Teks Bacaan »
===

Mengenal Aliko Dangote seorang konglomerat asal Nigeria, Afrika. Pundi-pundi hartanya justru bertambah saat ekonomi dunia tidak pasti akibat pandemi COVID-19 dan perang Rusia dan Ukraina.
Mengutip Forbes, harta kekayaan Dangote saat ini mencapai US$ 13,5 miliar atau setara Rp 202,5 triliun (kurs Rp 15.000/US$). Tahun lalu, kekayaannya bertambah sebesar Rp 26 triliun dan mempertahankan posisinya sebagai orang terkaya se-Afrika.
Sebelum mengulas kenaikan harta kekayaan itu, kita mengenal lebih dahulu sosok Dongote. Pengusaha muslim ini lahir pada 1957 di Kano State, Nigeria, dan sudah tumbuh di keluarga pengusaha.
Dangote banyak menghabiskan waktu semasa kecilnya bersama kakeknya. Kakeknya, Sanusi Dantata, pernah disebut sebagai salah satu orang terkaya yang tinggal di Kano. Bisnis yang dimiliki kakeknya menjual komoditas seperti gandum dan beras.

===

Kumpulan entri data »
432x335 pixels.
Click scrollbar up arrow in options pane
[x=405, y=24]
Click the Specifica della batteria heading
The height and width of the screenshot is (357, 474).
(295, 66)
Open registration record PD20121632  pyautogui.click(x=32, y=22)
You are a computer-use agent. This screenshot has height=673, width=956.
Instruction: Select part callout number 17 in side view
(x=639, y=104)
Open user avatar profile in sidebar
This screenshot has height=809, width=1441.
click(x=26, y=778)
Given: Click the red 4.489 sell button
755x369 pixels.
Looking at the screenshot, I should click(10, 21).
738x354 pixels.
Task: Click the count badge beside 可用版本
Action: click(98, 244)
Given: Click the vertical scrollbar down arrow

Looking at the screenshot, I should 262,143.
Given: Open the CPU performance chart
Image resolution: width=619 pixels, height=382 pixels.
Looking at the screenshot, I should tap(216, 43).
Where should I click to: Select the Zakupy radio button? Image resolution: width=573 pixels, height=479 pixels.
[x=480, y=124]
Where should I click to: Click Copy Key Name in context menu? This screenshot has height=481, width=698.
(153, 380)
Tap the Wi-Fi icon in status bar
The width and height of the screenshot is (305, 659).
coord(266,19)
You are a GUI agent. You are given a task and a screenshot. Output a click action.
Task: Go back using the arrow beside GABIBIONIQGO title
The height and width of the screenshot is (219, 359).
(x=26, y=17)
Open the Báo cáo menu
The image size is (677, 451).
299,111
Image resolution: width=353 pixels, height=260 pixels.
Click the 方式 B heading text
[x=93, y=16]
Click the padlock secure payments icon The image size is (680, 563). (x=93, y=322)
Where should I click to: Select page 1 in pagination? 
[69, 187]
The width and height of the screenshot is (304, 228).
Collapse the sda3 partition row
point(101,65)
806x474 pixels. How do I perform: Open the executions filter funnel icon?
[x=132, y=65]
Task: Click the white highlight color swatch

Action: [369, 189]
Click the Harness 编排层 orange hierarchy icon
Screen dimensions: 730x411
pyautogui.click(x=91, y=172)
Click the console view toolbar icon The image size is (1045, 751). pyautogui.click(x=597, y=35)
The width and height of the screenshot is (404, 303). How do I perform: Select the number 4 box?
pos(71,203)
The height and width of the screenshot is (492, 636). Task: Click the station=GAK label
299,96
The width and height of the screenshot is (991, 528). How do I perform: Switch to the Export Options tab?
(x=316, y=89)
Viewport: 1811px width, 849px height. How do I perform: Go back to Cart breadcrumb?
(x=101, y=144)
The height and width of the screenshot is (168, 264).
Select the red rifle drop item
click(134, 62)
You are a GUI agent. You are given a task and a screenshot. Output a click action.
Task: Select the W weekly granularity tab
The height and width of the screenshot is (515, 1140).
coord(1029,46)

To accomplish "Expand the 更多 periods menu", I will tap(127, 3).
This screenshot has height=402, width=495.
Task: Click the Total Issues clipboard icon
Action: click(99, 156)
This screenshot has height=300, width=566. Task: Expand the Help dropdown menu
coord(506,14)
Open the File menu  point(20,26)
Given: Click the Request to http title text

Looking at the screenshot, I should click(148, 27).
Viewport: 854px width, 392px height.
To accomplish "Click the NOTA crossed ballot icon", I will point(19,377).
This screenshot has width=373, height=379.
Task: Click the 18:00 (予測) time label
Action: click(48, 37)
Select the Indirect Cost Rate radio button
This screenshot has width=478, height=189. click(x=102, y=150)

===

Soal Latihan »
**a.** Tuliskan semua jumlah uang yang disebutkan dalam teks tentang Aliko Dangote.
**b.** Menurut teks tentang Aliko Dangote, kapan dan di mana Dangote lahir?
**c.** Lanjutkan teks tentang Aliko Dangote mulai dari kalimat terakhirnya.

Kunci Jawaban »
**a.** US$ 13,5 miliar, Rp 202,5 triliun, Rp 15.000 (kurs per US$), dan Rp 26 triliun.

**b.** Dangote lahir pada 1957 di Kano State, Nigeria.

**c.**
Lama bersama kakeknya, Dangote cepat tertarik dengan dunia bisnis. Ketertarikannya itu muncul ketika duduk di sekolah dasar dengan menjual permen.
"Saya ingat ketika saya masih di sekolah dasar, saya pergi membeli kotak permen dan saya akan mulai menjualnya hanya untuk menghasilkan uang. Saya sangat tertarik dalam bisnis, bahkan pada waktu itu," tuturnya, dikutip dari Investopedia.
Hidup di tengah keluarga berada, pendidikan Dangote tentu tidak ketinggalan. Ia terus melanjutkan pendidikannya hingga lulus dari Universitas Al-Azhar, salah satu universitas Islam bergengsi di Mesir. Di sanalah dia melanjutkan pendidikannya dalam bisnis.
Setelah lulus kuliah 1977, Dangote meminjam uang kepada pamannya sebesar US$ 3.000 untuk memulai bisnis. Dana itu untuk mengimpor komoditas pertanian dan menjualnya di Nigeria. Dua barang impor utamanya adalah beras dari Thailand dan gula dari Brasil.
Dia kemudian menjual barang-barang itu secara ritel dengan margin yang cukup menguntungkan. Usahanya itu dengan cepat berkembang. Kala itu laba bersihnya sudah mencapai US$ 10.000. Dengan keuntungan itu dia bisa membayar utang pamannya dalam waktu hanya 3 bulan.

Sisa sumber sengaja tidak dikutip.